During checkout, merge_working_tree() populates the new
index in sorted order, so this change saves at least 2
lookups per file.
Signed-off-by: Jeff Hostetler <jeffhost@microsoft.com>
---
read-cache.c | 44 +++++++++++++++++++++++++++++++++++++++++++-
1 file changed, 43 insertions(+), 1 deletion(-)
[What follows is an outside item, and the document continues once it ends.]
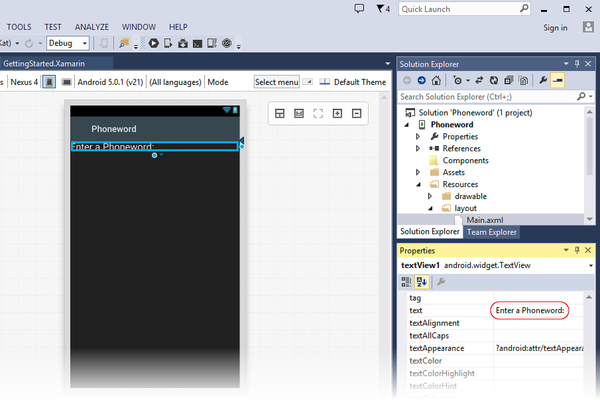
Task: Switch designer to landscape orientation
Action: pos(64,82)
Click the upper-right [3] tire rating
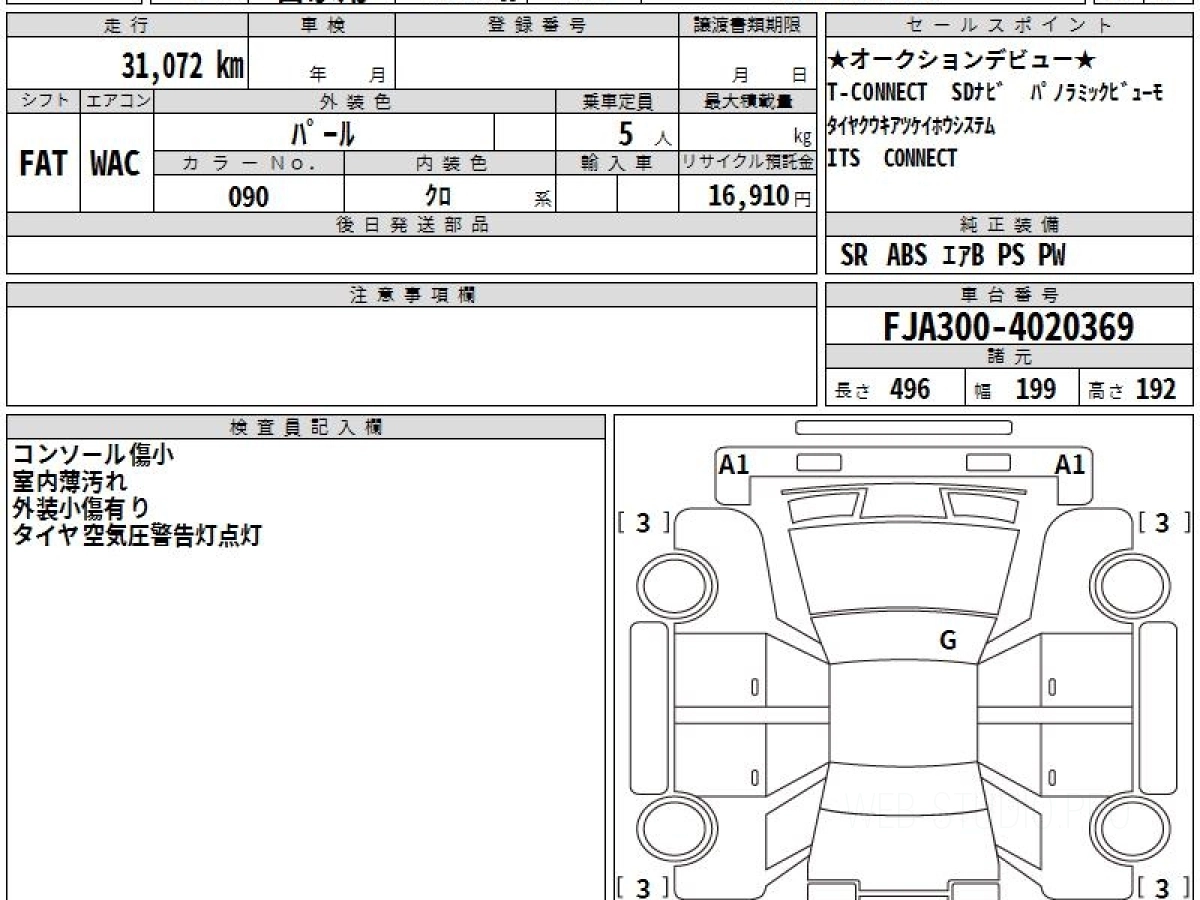Screen dimensions: 1200x900 click(x=1162, y=522)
diff --git a/read-cache.c b/read-cache.c
index b3fc77d..bf9fc53 100644
--- a/read-cache.c
+++ b/read-cache.c
@@ -927,6 +927,21 @@ static int has_dir_name(struct index_state *istate,
int stage = ce_stage(ce);
const char *name = ce->name;
const char *slash = name + ce_namelen(ce);
+ int len_eq_last;
+ int cmp_last = 0;
+
+ if (istate->cache_nr > 0) {
+ /*
+ * Compare the entry's full path with the last path in the index.
+ * If it sorts AFTER the last entry in the index and they have no
+ * common prefix, then there cannot be any F/D name conflicts.
+ */
+ cmp_last = strcmp_offset(name,
+ istate->cache[istate->cache_nr-1]->name,
+ &len_eq_last);
+ if (cmp_last > 0 && len_eq_last == 0)
+ return retval;
+ }
for (;;) {
int len;
@@ -939,6 +954,24 @@ static int has_dir_name(struct index_state *istate,
}
len = slash - name;
+ if (cmp_last > 0) {
+ /*
+ * If this part of the directory prefix (including the trailing
+ * slash) already appears in the path of the last entry in the
+ * index, then we cannot also have a file with this prefix (or
+ * any parent directory prefix).
+ */
+ if (len+1 <= len_eq_last)
+ return retval;
+ /*
+ * If this part of the directory prefix (excluding the trailing
+ * slash) is longer than the known equal portions, then this part
+ * of the prefix cannot collide with a file. Go on to the parent.
+ */
+ if (len > len_eq_last)
+ continue;
+ }
+
pos = index_name_stage_pos(istate, name, len, stage);
if (pos >= 0) {
/*
@@ -1030,7 +1063,16 @@ static int add_index_entry_with_check(struct index_state *istate, struct cache_e
if (!(option & ADD_CACHE_KEEP_CACHE_TREE))
cache_tree_invalidate_path(istate, ce->name);
- pos = index_name_stage_pos(istate, ce->name, ce_namelen(ce), ce_stage(ce));
+
+ /*
+ * If this entry's path sorts after the last entry in the index,
+ * we can avoid searching for it.
+ */
+ if (istate->cache_nr > 0 &&
+ strcmp(ce->name, istate->cache[istate->cache_nr - 1]->name) > 0)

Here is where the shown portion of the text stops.